1. Weld Porosity (Small Holes in Weld Metal)
Causes:
Contaminants on the base metal (oil, grease, rust, or mill scale) that vaporize during welding and get trapped in the weld pool.
Damp welding consumables (e.g., E8018-G electrodes not dried properly) releasing moisture when heated.
Insufficient shielding (e.g., incorrect arc length, drafty work environments) letting air (oxygen/nitrogen) enter the weld pool.
Prevention:
Clean the base metal with stainless steel brushes + acetone (25mm width on both sides of the joint) to remove all contaminants.
Dry electrodes per manufacturer specs (E8018-G typically requires 350°C for 1–2 hours, stored in a heated rod oven).

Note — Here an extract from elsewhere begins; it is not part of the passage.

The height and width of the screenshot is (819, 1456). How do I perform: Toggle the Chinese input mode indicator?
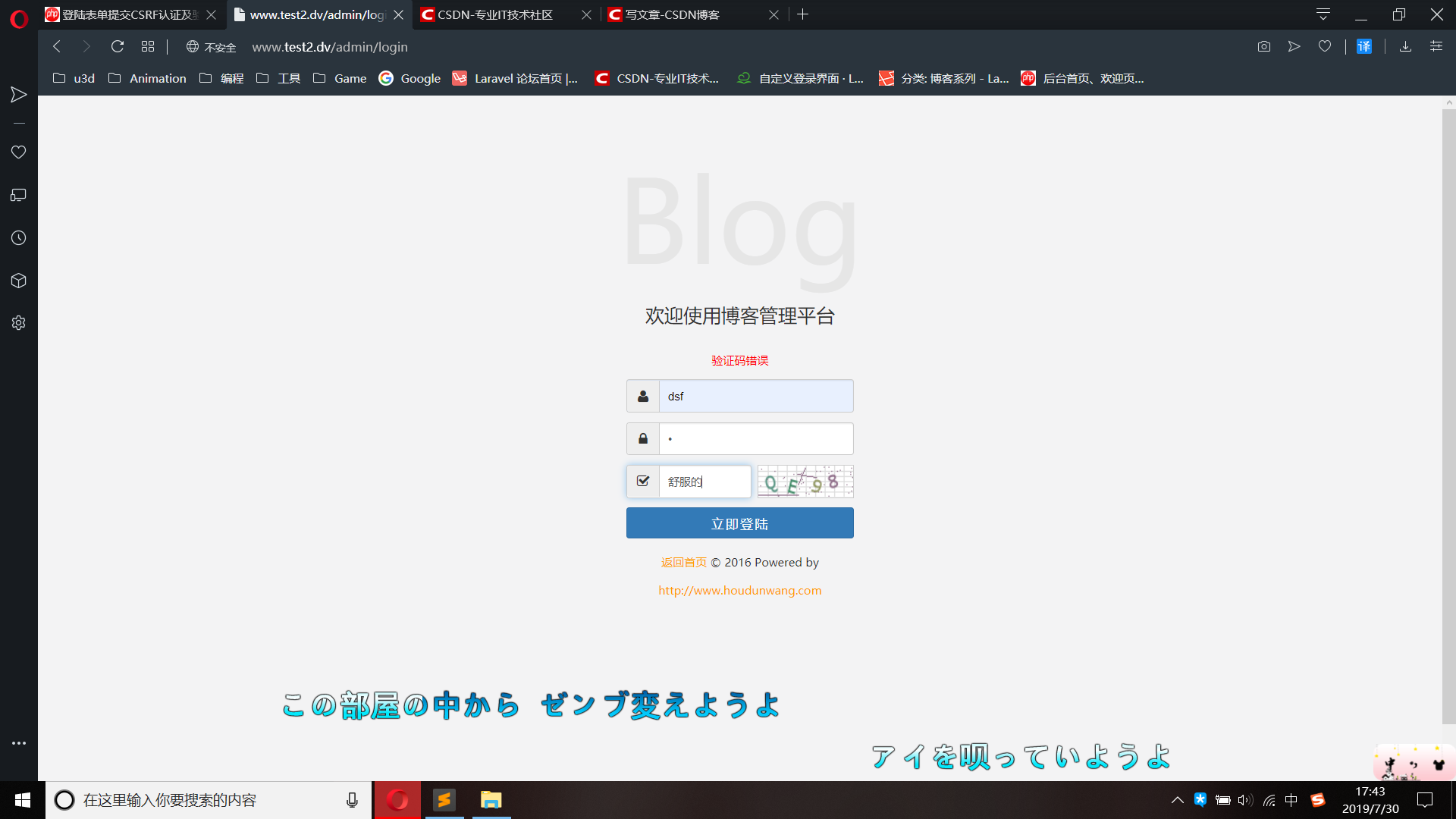point(1291,800)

Maintain a short arc length (1–1.5× electrode diameter) and shield the weld pool from drafts with wind screens.
2. Heat-Affected Zone (HAZ) Softening
Causes:
Excessive heat input (above 35 kJ/cm) or high interpass temperature (over 250°C), which coarsens the HAZ microstructure and breaks down strengthening phases.
Slow cooling of thick plates (≥30mm) without post-weld heat treatment (PWHT) to refine grains.
Prevention:
Control heat input within 15–35 kJ/cm (adjust current/voltage based on plate thickness; e.g., 3.2mm electrodes use 120–150A).
Keep interpass temperature below 250°C (monitor with a temperature gun between passes).
For plates >30mm, use multi-pass welding with small bead sizes and forced air cooling (if needed) to speed up cooling.
3. Weld Corrosion Mismatch (Weld Rusts Faster Than Base Metal)
Causes:
Using non-weathering consumables (e.g., E7018, ER70S-6) that lack SMA570W's Cu/Cr alloying elements.
Over-grinding the weld (removes Cu/Cr-rich surface layers, exposing low-alloy inner metal).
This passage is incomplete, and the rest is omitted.